When the couple met, “we bonded over design and entrepreneurship,” she said.
Design is a big part of their main business, Goodwell & Company. Its Motif product line (available at Target) and Daub & Bauble (available at Patina) are both distinguished by stylish packaging, with prints and color schemes coordinated to reflect the fragrances inside.
The Bergers’ other big design collaboration was building their own Dutch Colonial-inspired house in Hugo, with interiors so photogenic they were featured in Better Homes & Gardens. That was three years ago, and the house has already been redecorated.
“My husband has a constant state of wanting to change things,” Rachel said.
Josh had a different take. “Our tastes have evolved,” he said.
When the house was photographed for the magazine, the color scheme was butter yellow and chocolate. “It was Pottery Barn come to life,” he said. Now it’s taupe, with pops of color, including a bold teal accent wall and a bright-orange table. “I wouldn’t have bought that five years ago, but why not?” Josh said.
Making a model
The 2,350-square-foot model home across the street reflects yet another style evolution. Designed by Josh and his architect collaborator, it’s a modern take on an English Arts & Crafts cottage, with an open floor plan on the main floor, white-oak flooring and ceiling beams, plus today’s popular colors and finishes, including gray enamel woodwork and a Caesarstone countertop.

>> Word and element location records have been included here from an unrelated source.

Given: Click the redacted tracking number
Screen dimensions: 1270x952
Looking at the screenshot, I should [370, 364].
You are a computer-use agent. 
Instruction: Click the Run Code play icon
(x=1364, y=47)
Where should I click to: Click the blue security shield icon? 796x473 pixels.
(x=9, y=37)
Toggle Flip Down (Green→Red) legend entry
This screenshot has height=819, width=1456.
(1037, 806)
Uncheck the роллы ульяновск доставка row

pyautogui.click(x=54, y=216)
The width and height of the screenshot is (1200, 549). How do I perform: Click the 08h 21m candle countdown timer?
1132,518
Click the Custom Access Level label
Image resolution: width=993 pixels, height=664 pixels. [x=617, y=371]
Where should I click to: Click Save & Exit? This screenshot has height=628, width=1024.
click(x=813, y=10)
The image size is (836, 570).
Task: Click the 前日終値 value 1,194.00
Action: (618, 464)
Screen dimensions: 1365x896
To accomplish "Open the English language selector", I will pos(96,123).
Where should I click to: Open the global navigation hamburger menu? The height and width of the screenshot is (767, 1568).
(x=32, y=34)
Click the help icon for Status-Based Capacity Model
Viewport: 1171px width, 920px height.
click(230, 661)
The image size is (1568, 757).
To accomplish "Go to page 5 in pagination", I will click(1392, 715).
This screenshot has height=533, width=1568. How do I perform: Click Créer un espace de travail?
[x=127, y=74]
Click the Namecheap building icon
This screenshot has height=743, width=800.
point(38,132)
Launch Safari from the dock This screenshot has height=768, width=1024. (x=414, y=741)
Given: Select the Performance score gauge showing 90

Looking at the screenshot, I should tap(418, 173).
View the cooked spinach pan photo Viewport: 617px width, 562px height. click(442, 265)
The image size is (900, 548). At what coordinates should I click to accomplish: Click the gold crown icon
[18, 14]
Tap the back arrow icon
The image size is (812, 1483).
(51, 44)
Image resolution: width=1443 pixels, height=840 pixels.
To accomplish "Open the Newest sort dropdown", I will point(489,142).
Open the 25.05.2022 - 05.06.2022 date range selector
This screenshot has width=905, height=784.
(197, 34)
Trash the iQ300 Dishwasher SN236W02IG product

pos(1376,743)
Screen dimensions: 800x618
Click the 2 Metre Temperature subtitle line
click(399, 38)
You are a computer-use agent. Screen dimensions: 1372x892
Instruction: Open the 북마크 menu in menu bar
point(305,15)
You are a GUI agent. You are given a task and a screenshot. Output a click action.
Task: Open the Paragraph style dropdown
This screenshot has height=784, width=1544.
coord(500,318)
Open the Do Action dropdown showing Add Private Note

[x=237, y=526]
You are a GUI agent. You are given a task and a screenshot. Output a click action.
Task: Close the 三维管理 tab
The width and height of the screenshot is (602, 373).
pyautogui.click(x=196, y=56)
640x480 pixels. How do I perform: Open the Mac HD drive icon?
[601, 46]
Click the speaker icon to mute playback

The house also meets modern sustainability standards, built to Minnesota Green Path certification requirements, with R-21-insulated walls, controls to save on water use and low-VOC paints and finishes. (The model is currently for sale for $399,900.)
The Bergers are committed to making sure that the Nest is developed in a way that fosters a close-knit community, with traditional architectural standards. All the homes will include some kind of front porch or covered entry, and eight of the nine remaining lots will be situated on an alley, so the garage doesn’t dominate the streetscape as it does in so many suburban cul-de-sacs. All homes will feature four-sided architecture, with the same materials and detailing on the back and sides as on the front, according to Josh.
The “modern bungalow” home plans are all rooted in traditional architectural styles but can be modified to suit the homeowner. All homes will be built to Minnesota Green Path standards by Bald Eagle Builders of Hugo, and prices start at $375,000. (For more information, visit www.thenestcommunity.com, or call 651-644-2195.) The Bergers hope to break ground soon for another model home, which is already listed on MLS for $369,900.
In addition to shaping their immediate neighborhood, Rachel is also involved in shaping greater Hugo, as a member of its Parks and Planning Commission. Outdoor recreation is important to a community, and to them as a family, she said. “We do a lot of parks.”
And, yes, the Nest will have sidewalks, so that kids and other residents can safely access those parks without worrying about traffic, and can interact easily with neighbors sitting on those front porches.
“I read that book about pocket neighborhoods [“Pocket Neighborhoods: Creating Small-Scale Community in a Large-Scale World” by architect Ross Chapin],” Josh said. “That resonated with me. That’s what we’re trying to do here.”